MAPLE: Masked Adapter Prototype Learning for OOD generalization

17 Sept 2025 (modified: 11 Feb 2026)Submitted to ICLR 2026EveryoneRevisionsBibTeXCC BY 4.0
Keywords: Mixture of LoRAs, OOD generalization, Large Language Models
TL;DR: This paper proposes a masked-adapter prototype learning scheme that fixes unreliable routing among multiple pretrained LoRAs by learning complementary, denoised prototypes, boosting OOD generalization.
Abstract: Parameter-efficient fine-tuning with adapters (e.g., LoRA) equips LLMs with task-specific skills. However, utilizing multiple pretrained adapters for out-of-distribution (OOD) generalization remains challenging. Existing techniques for OOD generalization using multiple pretrained LoRAs, route inputs using LoRA representations (prototypes) obtained independently, assuming these representations capture complementary information. However, we observe that for existing methods, in-distribution and OOD routing entropies are often comparable, thus bringing the complementarity assumption into question. We derive the theoretical conditions that could lead to a violation of such assumptions, distilling the cause down to the presence of shared, noisy prototype subspaces.
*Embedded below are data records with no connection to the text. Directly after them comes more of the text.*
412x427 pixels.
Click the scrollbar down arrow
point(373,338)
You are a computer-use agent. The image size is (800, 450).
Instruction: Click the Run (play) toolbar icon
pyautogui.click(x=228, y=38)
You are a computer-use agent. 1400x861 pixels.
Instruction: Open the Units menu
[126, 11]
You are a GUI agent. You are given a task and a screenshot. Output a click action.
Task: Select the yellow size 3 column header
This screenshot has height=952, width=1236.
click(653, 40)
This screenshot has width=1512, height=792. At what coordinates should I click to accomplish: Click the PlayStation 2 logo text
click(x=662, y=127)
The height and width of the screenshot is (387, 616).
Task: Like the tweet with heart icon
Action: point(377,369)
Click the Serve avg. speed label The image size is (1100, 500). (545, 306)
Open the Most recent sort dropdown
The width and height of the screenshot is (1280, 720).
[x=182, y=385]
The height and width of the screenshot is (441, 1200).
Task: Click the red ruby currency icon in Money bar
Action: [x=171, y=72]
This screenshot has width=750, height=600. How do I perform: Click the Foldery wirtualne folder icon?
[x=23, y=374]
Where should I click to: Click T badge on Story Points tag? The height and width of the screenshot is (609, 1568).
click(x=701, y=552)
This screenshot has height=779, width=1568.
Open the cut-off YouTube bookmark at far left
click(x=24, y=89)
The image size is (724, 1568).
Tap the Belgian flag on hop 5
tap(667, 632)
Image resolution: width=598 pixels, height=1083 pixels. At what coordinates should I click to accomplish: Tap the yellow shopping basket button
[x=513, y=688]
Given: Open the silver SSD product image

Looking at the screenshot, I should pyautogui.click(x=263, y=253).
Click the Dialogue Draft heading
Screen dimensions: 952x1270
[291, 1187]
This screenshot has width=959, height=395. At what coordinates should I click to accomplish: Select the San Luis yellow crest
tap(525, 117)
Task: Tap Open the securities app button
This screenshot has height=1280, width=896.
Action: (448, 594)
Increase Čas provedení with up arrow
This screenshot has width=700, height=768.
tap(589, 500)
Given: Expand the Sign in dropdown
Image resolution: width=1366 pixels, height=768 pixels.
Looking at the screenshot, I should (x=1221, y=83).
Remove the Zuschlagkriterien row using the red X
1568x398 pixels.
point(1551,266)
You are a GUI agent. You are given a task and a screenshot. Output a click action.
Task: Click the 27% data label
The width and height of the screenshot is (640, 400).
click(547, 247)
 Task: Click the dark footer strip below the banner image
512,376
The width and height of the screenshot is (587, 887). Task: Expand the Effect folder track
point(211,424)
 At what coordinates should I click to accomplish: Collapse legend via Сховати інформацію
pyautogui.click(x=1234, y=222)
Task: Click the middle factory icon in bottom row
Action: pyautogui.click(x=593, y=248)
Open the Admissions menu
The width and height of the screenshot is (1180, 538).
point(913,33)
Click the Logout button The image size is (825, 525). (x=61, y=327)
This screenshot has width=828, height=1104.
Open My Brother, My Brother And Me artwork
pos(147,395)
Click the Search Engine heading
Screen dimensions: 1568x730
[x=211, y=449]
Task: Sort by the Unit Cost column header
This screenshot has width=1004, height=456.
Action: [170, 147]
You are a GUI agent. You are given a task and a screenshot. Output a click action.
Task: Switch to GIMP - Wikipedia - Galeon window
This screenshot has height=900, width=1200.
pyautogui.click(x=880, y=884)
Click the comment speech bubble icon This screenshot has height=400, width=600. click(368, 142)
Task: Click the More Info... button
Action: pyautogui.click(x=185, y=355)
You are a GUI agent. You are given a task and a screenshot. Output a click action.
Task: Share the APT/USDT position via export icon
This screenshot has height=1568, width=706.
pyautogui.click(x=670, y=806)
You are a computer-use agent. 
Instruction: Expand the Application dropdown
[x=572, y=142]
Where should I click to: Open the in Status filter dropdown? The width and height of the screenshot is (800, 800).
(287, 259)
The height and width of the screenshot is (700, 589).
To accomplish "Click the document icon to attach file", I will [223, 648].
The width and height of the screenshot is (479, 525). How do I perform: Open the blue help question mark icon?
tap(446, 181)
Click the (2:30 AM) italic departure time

Based on this, we introduce $\textbf{MAPLE (Masked-Adapter Prototype LEarning)}$, a simple learning framework that refines LoRA prototypes by masking the target task’s LoRA during prototype learning. In doing so, it encourages prototypes to discard noisy attributes, which improves routing and strengthens OOD generalization. Extensive experiments on language models of varying size, such as Phi-2 (2.7B) and LLaMA-3 (8B) equipped with heterogeneous pools of pretrained LoRAs, show that MAPLE improves the LoRA representation and thus achieves state-of-the-art performance across multiple benchmarks.